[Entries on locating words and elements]
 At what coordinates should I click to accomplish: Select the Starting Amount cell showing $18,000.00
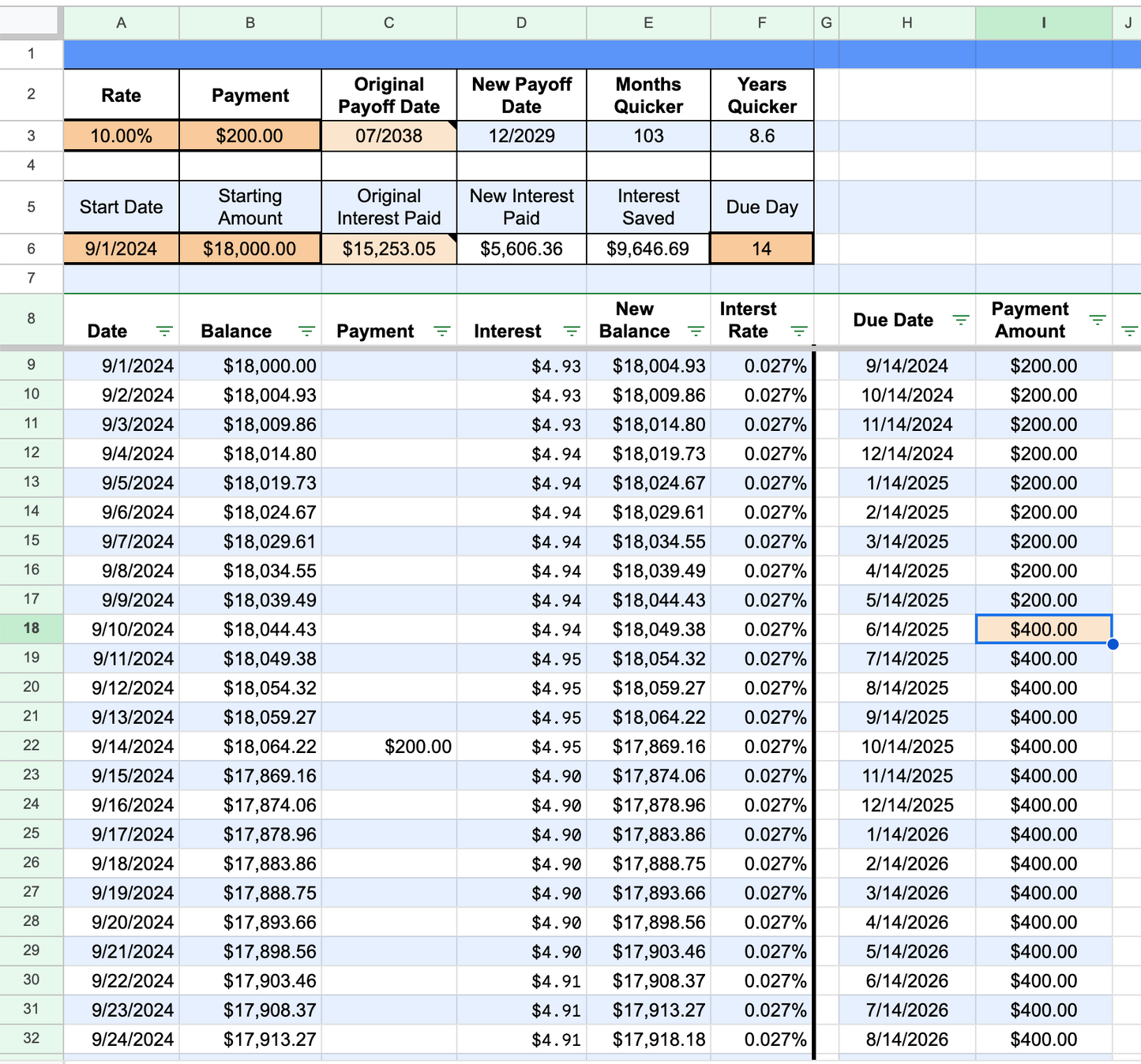click(250, 248)
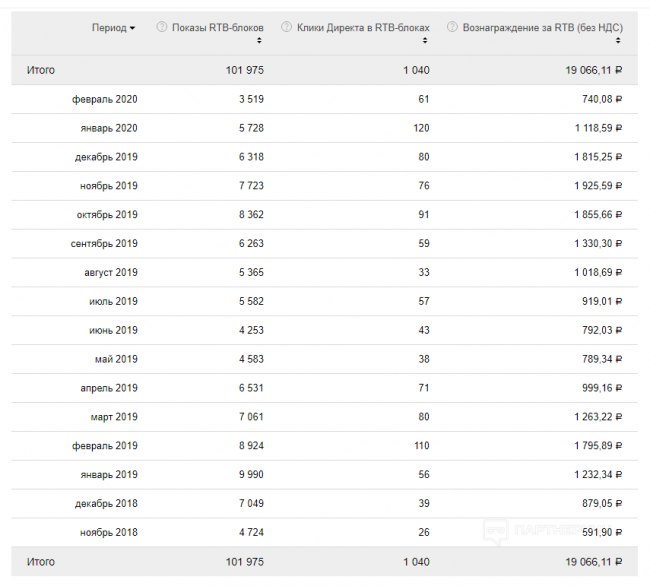Click the top Итого summary row label
The width and height of the screenshot is (650, 586).
pyautogui.click(x=41, y=70)
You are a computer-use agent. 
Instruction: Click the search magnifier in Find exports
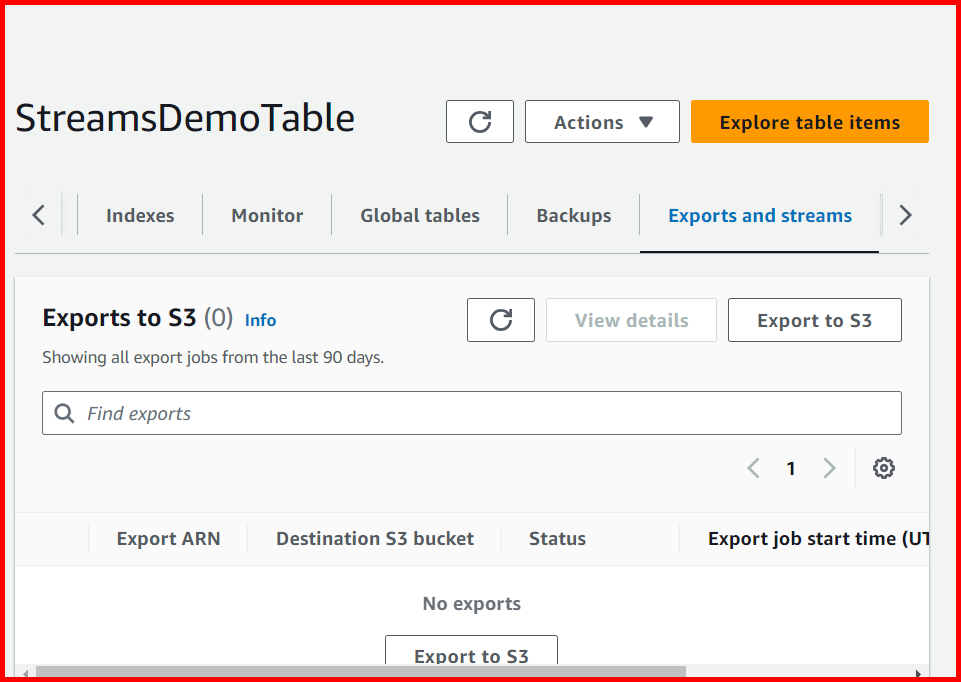[x=64, y=412]
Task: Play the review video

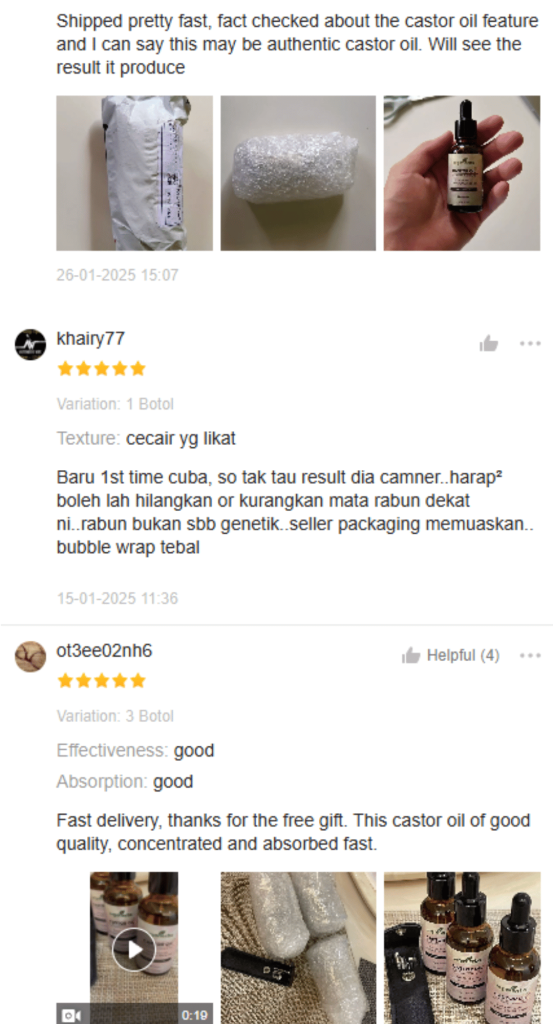Action: [x=134, y=949]
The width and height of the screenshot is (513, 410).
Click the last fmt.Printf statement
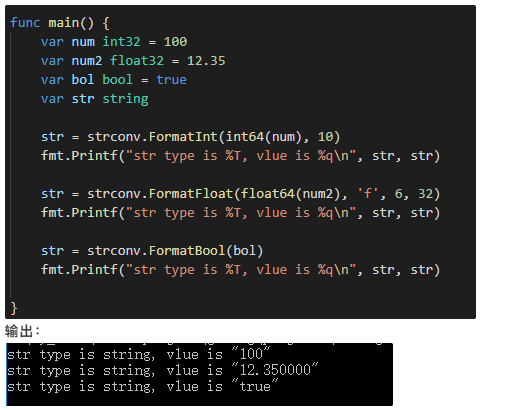[x=240, y=270]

### Description of the task:
Rewrite the full listing, replacing "coordinates" with "screen position" and leaving every other line unchanged. Omit the pictures from your answer.

### Expected answer:
 At what screen position should I click to accomplish: Select the Starting Amount cell showing $18,000.00
click(250, 248)
Click the top Итого summary row label
The width and height of the screenshot is (650, 586).
pyautogui.click(x=41, y=70)
You are a computer-use agent. 
Instruction: Click the search magnifier in Find exports
[x=64, y=412]
Task: Play the review video

Action: [x=134, y=949]
The width and height of the screenshot is (513, 410).
Click the last fmt.Printf statement
[x=240, y=270]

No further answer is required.